The Senate passed that bill in July. The idea was to get out of the way something that both Democrats and Republicans agree on — that people making under $250,000 a year should not see a tax hike — and then return to the fiscal cliff negotiations with that part already settled.

“Let’s do what we can do that we agree on,” Sen. Debbie Stabenow told reporters at a press conference, pointing out that only 27 days remain until the country goes off the cliff.

“Around this body, we always wait for the big deal, and then something never happens,” said Sen. Mark Begich of Alaska, saying that it was OK to pass the tax cut even if it did not come with a broader plan to avert the fiscal cliff.

Sen. Charles Schumer faulted Speaker of the House Speaker John Boehner, who has declined to bring the bill to the floor for a vote, for not taking the “cover with the Republican right flank” that he said had been provided.

“The speaker didn’t have it before, but he sure has it now,” Schumer said. “When the Wall Street Journal says that decoupling would not go against conservatives antitax principles, what more cover does the Speaker need? When Grover Norquist refuses to declare whether decoupling would violate his group’s pledge, what more cover does the speaker need? And when more and more rank and file Republicans come out every day in favor of passing the Senate bill, that gives the speaker the cover he needs.”
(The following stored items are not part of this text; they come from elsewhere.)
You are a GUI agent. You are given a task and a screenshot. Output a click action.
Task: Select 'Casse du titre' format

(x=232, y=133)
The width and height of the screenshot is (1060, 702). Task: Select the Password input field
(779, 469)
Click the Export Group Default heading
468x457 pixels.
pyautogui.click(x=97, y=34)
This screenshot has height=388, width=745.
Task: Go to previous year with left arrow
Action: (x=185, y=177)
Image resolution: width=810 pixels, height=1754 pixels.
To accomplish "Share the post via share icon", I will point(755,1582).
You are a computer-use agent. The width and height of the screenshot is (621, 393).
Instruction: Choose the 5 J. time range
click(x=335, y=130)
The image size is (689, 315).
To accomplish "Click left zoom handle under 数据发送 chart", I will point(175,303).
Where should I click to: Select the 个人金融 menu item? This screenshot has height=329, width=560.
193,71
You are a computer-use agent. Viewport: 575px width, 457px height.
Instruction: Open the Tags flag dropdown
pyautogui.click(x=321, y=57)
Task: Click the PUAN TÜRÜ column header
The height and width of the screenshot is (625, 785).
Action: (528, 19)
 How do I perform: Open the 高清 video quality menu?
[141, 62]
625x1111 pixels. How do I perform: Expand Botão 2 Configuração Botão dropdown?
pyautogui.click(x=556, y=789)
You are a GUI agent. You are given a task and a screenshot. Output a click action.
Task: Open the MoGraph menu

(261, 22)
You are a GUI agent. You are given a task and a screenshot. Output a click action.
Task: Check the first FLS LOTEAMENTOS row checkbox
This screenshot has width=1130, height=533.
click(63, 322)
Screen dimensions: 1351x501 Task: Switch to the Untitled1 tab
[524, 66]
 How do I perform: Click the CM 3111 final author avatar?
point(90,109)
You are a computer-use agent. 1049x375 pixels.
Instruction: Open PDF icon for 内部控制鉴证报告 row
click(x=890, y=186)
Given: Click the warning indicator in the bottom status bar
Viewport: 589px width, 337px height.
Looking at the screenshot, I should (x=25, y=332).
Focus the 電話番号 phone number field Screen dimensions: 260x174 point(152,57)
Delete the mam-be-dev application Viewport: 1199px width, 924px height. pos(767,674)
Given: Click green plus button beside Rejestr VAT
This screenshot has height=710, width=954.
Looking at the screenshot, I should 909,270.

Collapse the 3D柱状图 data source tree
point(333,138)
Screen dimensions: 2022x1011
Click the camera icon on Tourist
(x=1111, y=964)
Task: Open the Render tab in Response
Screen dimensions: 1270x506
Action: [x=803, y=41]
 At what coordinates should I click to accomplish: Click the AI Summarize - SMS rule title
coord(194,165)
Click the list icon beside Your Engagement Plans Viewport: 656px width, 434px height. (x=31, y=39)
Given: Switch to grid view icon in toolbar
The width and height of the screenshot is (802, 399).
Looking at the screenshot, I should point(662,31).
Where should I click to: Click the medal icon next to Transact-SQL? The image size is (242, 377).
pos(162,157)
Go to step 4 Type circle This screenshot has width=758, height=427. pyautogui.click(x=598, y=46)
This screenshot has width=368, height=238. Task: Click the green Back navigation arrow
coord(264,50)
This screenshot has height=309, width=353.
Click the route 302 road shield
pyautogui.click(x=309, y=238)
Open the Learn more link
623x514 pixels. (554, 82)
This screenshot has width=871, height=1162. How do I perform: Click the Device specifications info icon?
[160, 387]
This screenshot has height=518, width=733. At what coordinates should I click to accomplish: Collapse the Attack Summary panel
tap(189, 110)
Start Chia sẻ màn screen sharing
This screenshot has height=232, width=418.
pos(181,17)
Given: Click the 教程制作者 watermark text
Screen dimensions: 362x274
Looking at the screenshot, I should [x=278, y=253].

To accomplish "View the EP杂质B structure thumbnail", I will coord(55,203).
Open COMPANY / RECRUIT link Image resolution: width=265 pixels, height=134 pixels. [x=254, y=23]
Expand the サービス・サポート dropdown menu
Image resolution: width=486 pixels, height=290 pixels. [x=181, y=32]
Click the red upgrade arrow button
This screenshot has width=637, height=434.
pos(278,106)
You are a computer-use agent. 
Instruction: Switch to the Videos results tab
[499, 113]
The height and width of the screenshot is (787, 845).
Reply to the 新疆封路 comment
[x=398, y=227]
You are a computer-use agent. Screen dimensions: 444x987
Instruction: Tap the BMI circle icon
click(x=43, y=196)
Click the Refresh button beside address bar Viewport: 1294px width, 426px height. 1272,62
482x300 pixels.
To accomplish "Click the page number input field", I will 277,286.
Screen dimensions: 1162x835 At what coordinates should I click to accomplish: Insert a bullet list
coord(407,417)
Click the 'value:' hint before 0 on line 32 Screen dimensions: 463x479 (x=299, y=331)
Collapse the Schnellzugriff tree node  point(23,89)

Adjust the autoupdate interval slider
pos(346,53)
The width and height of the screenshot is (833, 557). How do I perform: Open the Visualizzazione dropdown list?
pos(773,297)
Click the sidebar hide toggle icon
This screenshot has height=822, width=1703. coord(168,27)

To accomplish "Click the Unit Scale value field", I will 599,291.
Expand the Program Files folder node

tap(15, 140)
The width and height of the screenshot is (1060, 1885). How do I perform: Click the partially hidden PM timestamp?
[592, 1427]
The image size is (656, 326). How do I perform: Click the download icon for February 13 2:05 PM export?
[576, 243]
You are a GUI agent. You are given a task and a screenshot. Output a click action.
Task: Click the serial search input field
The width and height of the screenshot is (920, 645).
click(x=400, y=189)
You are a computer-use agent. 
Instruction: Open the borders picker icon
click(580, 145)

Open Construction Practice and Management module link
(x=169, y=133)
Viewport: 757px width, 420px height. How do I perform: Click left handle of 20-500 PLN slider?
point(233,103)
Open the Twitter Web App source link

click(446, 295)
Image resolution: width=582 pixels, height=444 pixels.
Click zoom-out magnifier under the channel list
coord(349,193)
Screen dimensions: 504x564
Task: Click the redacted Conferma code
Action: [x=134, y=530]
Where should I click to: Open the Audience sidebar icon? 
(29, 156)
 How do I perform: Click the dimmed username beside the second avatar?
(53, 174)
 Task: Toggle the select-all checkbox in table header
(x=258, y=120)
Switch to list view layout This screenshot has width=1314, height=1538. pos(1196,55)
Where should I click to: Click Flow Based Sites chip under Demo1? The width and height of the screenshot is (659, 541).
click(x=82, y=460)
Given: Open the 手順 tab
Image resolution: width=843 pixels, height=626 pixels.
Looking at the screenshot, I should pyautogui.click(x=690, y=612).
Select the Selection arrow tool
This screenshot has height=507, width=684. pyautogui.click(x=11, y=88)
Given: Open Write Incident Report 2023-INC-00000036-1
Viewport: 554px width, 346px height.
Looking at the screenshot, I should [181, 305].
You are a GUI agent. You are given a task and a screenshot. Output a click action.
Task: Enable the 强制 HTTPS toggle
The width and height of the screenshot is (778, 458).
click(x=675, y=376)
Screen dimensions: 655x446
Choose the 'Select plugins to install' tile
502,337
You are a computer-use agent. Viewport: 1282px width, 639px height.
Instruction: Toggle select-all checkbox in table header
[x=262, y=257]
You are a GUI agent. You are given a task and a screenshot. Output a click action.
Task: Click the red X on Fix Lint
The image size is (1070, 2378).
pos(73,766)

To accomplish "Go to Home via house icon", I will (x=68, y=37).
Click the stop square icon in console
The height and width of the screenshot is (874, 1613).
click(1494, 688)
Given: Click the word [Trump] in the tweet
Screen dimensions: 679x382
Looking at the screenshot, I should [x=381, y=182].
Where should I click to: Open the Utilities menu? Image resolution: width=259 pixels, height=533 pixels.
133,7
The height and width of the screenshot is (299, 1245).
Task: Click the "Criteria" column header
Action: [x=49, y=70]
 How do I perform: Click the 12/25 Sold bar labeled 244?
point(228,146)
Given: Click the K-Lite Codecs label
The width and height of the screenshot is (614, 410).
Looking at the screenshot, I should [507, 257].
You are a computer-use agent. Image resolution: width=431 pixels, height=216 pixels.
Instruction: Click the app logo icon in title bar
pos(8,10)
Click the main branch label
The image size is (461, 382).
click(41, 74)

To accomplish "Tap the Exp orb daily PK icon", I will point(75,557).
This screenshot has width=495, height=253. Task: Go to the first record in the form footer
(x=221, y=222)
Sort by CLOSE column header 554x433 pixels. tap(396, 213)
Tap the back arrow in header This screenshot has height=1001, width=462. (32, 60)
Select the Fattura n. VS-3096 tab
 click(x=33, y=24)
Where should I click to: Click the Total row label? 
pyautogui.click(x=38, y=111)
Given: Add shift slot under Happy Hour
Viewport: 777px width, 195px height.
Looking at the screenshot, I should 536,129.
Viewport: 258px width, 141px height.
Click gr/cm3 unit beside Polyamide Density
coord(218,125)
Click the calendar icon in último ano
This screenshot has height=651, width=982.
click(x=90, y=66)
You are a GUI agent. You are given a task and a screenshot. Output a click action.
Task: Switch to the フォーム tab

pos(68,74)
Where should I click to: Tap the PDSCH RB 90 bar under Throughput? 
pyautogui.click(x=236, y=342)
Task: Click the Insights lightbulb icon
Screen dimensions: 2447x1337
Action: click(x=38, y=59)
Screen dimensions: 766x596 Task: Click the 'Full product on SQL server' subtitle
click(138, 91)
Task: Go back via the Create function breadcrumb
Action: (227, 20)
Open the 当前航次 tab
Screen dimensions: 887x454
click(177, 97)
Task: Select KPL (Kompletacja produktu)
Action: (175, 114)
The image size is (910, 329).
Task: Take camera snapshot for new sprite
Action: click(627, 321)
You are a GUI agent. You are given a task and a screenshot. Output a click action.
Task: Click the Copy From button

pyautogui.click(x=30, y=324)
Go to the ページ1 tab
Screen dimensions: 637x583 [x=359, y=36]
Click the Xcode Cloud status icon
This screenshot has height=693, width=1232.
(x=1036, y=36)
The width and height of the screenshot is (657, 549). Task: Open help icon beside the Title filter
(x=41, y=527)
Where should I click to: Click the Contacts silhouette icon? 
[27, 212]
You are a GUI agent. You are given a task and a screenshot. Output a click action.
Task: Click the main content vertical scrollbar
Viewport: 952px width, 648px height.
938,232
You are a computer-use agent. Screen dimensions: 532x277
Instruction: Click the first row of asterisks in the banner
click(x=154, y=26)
“The House Republican leadership are like generals, hunkered away in a bunker, who don’t realize that their army in the field has already laid down its arms,” Schumer said.

He pointed out that the bill could be brought to the floor with a discharge petition, which would allow Boehner to keep his hands clean. Republicans unwilling to commit to the bill could vote present, Schumer said, or even no. Even if “the Paul Ryans in the other chamber,” who Schumer predicted “we may never win over,” did exactly that, Schumer said he believed the bill would still pass.

Until the House does pass this bill, Begich said, Republicans are “holding the American people and the middle class hostage.”